§ **What you need to do**:
A) Answer these questions about the text on marriage advice in Islam:
(i) Who wants the questioner to get married?
(ii) Which chapter, surah and verse are cited first from the Holy Quran?
(iii) In the quoted verse 21, what two things are put between your hearts?
B) Write the next part of the marriage advice text from where it stops.

Dear and Beloved Sister in Islam, the issue and questions
which you have raised is unfortunately a conflict of almost every single
household in the modern-educated-but-unGodly society we live in today! None except the wise counsel of Allah and
His Messenger (saws) can save us from this all-encircling conflict. May Allah Subhanah reward you generously for
bringing this issue to light, and give you, us, and all the believers the
wisdom to understand its implications on our lives, the lives of our loved
ones, and our community and society in general.
Q-1: my
mummy wants me to get married but i dont want actually i dont want to get marry
a person to whom i dont know or he is a
total stranger i think tht i cant live with him and when i think tht how can i live with a stranger or he will
touch me i feeel very bad ridiculas i cant do this
Allah Says in the Holy Quran Chapter 25 Surah
Furqan verse 54:
54 It is He (Allah) Who has created man from water: then has He
established relationships of lineage (blood) and marriage: for thy Lord has
power (over all things)
Allah Says in the Holy Quran Chapter 30 Surah
Rum verses 20-21:
20 Among His (Allah’s) Signs is this that He created you from dust; and
then Behold ye are men scattered (far and wide)!
21 And among His Signs is this that He created for you mates from among
yourselves, that ye may dwell in tranquillity with them and He has put love and
mercy between your (hearts); verily in that are Signs for those who reflect.

§ **Collected data**:
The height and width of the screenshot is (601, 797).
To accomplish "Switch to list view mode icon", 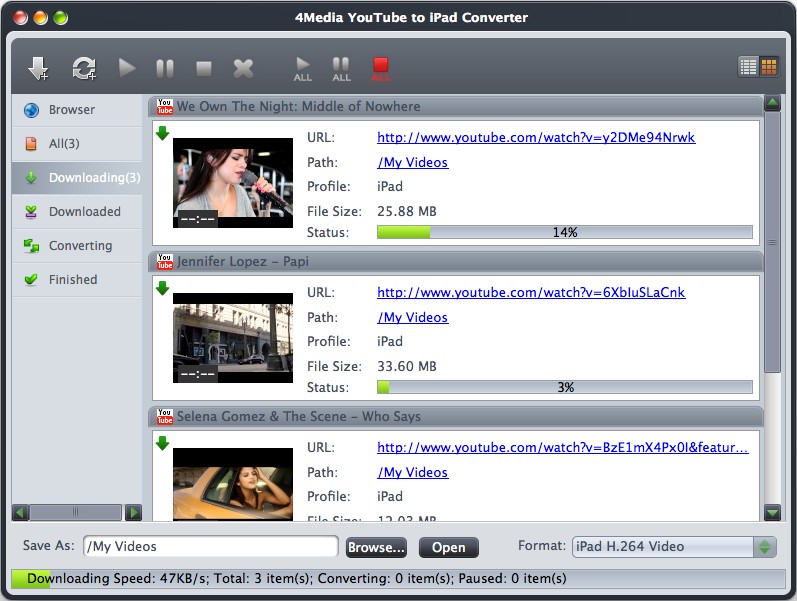I will (748, 67).
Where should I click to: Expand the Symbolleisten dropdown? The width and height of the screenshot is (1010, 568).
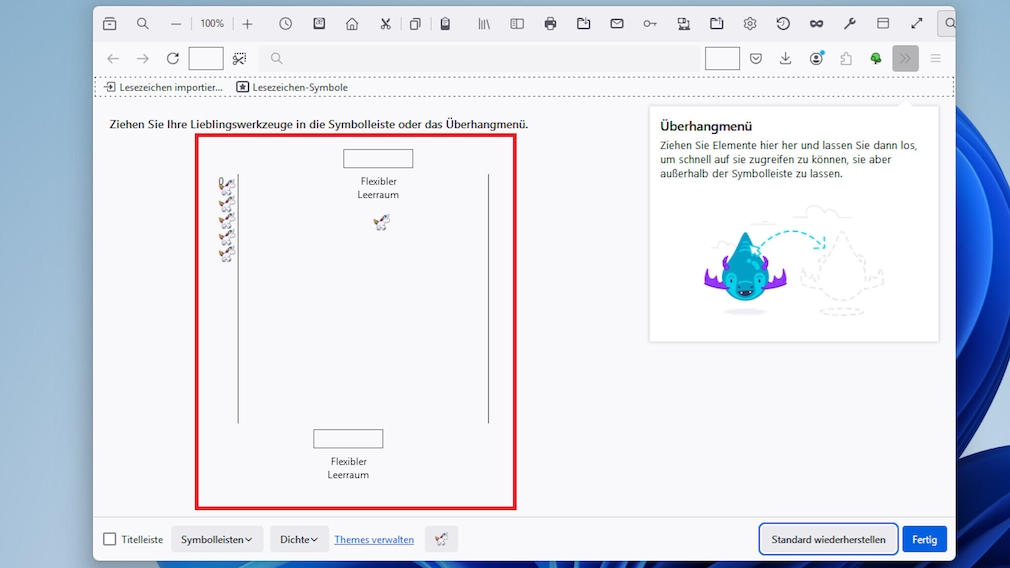[217, 539]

§ **Results by task**:
A)
(i) The questioner's mummy.
(ii) Chapter 25, Surah Furqan, verse 54.
(iii) Love and mercy.

B)
Dear and Beloved Sister in Islam, Shariah recognizes two
types of legal relationships:
- That
which Allah Subhanah has Himself created through lineage, ie. blood
relationships.
- And
the other that mankind chooses through the sacred institution of marriage.
It is a natural process of life that when one gets of age,
one wishes to associate in a relationship with a non-mehram member of the
opposite sex; and the one and only process through which The All-Knowing,
All-Wise Lord has allowed this natural process of association with a non-mehram
member of the opposite sex is through the sacred institution of marriage.
Your
Statement: actually i dont want to get marry a person to whom i dont know
or he is a total stranger
The Creator has bestowed man with intelligence, wisdom and
intuition whereby even if one meets a person for the first time in his life and
talks to him for an hour, one can determine whether the person is genuine and
worth starting a bond of friendship; or the person is not of like taste and
best left as an acquaintance. If one
wishes to follow the path of developing a bond of friendship, there are other
avenues which one naturally takes to investigate the person, like his
reputation, his family, etc.
If a woman wishes to get married, she only has two options
available to her to find a suitor:
- That
she is introduced to a suitor by the people who are, without an iota of a
doubt, her absolute and proven and best well-wishers…ie. her parents, her
guardians, etc.
- Or,
she goes about from one man to another herself in search of her suitor.
Islam guides that neither the parents should force the
child to accept their choice; nor should the child enforce his/her choice on
their parents. Allah and His Messenger
(saws) guide that the parents and the child must both be fully involved in the
process and the mutual and willful consent of both parents and the child are an
obligatory condition of marriage.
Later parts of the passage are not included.